No direct role for A1/A2 adenosine receptor activation to reflex cutaneous vasodilatation during whole-body heat stress in humans

Abstract

The precise mechanisms underlying reflex cutaneous vasodilatation during hyperthermia remain unresolved. The purpose of this study was to investigate a potential contribution of adenosine A1/A2 receptor activation to reflex cutaneous vasodilatation. Eight subjects were equipped with four microdialysis fibres on the left forearm, and each fibre was randomly assigned one of four treatments: (1) lactated Ringer's (control); (2) 4 mm of the non-selective A1/A2 adenosine receptor antagonist theophylline; (3) 10 mm L-NAME to inhibit nitric oxide (NO) synthase; and (4) combined 4 mm theophylline and 10 mm L-NAME. Laser-Doppler flowmetry (LDF) was used as an index of skin blood flow, and blood pressure was measured beat-by-beat via photoplethysmography and verified via brachial auscultation. Whole-body heat stress to raise oral temperature 0.8 °C above baseline was induced via water-perused suits. Cutaneous vascular conductance (CVC) was calculated as LDF/mean arterial pressure and normalized to maximal (%CVC max) via infusion of 28 mm nitroprusside and local heating to 43 °C. There was no difference between control (65 ± 5%CVC max) and theophylline (63 ± 5%CVC max) sites.
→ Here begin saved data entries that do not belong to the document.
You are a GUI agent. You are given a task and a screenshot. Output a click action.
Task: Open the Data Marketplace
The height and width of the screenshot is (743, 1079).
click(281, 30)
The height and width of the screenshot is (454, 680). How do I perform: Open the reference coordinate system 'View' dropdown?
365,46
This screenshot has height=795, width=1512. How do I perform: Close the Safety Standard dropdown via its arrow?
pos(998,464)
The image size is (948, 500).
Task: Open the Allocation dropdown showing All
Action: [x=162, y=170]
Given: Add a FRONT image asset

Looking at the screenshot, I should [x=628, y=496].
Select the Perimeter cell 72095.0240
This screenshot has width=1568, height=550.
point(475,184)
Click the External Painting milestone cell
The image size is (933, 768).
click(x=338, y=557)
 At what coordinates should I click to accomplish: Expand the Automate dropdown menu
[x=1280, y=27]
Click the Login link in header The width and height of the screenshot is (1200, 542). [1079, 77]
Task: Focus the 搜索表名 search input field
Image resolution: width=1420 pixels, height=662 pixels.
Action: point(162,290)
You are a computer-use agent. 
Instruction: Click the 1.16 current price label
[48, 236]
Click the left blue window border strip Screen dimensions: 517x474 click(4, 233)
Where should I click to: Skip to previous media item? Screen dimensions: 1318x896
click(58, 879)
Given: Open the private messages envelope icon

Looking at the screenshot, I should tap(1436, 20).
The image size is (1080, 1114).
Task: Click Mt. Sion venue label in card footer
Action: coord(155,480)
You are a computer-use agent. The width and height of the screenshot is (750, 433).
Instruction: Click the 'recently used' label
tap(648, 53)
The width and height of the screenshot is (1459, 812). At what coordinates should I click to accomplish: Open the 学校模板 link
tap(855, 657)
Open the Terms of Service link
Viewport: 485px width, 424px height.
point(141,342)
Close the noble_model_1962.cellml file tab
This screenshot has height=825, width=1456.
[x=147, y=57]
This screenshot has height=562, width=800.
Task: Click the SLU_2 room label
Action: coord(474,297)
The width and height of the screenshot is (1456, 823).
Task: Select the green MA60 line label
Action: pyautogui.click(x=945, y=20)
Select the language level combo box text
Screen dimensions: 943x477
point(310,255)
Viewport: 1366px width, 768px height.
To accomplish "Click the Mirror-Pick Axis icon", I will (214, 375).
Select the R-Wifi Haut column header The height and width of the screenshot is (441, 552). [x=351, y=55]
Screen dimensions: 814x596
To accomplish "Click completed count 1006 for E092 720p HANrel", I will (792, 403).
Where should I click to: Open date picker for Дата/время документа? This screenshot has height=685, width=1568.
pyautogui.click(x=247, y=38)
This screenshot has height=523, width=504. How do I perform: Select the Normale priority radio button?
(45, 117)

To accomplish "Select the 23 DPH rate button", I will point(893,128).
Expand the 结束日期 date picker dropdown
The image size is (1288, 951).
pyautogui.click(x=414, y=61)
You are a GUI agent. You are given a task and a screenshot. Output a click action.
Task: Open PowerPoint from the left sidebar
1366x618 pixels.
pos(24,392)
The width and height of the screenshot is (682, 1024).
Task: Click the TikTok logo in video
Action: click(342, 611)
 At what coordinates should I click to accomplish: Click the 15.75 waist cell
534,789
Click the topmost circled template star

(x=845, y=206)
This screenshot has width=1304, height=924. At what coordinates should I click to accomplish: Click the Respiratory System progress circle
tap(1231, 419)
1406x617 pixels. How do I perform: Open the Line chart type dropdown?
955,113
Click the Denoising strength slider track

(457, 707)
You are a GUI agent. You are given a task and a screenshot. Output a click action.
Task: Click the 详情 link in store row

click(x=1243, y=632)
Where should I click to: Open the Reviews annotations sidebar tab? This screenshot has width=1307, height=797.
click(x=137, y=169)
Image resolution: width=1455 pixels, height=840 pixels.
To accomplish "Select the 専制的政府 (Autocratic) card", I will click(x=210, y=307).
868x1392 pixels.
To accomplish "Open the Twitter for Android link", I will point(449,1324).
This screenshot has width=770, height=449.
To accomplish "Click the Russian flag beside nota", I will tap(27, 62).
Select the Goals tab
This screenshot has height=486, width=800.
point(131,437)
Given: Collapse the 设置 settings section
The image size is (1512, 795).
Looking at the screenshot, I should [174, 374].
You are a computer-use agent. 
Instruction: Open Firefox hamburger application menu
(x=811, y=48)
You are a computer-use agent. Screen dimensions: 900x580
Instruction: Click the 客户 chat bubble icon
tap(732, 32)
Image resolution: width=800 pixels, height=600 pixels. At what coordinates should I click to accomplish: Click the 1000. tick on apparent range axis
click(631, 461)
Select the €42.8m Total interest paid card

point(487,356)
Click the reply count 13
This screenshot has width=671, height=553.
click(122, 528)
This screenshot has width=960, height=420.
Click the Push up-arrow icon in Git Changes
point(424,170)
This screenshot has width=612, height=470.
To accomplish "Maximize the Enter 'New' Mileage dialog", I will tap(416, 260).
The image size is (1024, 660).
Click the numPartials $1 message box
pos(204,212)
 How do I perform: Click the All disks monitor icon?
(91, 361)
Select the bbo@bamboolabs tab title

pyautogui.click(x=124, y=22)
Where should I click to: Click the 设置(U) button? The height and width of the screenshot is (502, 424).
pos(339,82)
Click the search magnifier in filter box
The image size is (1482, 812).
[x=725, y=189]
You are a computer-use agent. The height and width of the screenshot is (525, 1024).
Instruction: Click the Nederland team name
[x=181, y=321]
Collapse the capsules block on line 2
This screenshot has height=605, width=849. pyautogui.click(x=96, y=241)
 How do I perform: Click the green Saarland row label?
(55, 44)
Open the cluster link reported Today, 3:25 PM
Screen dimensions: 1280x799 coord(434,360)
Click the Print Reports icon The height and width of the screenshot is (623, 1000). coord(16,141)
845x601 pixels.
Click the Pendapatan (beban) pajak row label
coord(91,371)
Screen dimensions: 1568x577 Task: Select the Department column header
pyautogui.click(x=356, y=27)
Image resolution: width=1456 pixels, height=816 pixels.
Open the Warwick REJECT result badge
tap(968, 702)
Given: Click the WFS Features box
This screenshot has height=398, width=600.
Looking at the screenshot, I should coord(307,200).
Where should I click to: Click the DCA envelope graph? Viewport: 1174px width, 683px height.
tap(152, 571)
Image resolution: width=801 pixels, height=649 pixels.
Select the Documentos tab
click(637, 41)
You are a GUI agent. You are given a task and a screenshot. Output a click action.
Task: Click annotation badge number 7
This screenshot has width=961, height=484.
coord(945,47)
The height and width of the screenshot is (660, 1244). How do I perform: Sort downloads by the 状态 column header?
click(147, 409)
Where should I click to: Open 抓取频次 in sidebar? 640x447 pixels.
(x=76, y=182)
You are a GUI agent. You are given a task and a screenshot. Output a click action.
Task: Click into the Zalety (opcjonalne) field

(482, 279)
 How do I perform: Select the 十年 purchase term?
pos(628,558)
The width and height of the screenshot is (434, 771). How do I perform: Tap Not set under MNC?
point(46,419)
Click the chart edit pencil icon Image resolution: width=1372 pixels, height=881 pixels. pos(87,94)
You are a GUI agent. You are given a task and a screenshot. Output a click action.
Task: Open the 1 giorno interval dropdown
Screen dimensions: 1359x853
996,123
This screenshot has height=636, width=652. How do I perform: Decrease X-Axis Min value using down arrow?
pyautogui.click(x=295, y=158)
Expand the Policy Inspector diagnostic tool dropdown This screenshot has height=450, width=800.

L-NAME (44 ± 4%CVC max) and theophylline + L-NAME (32 ± 3%CVC max) sites were significantly attenuated compared to both control and theophylline only sites (P<0.05), and combined theophylline + L-NAME sites were significantly reduced compared to L-NAME only sites (P<0.05). These data suggest A1/A2 adenosine receptor activation does not directly contribute to cutaneous active vasodilatation; however, a role for A1/A2 adenosine receptor activation is unmasked when NO synthase is inhibited.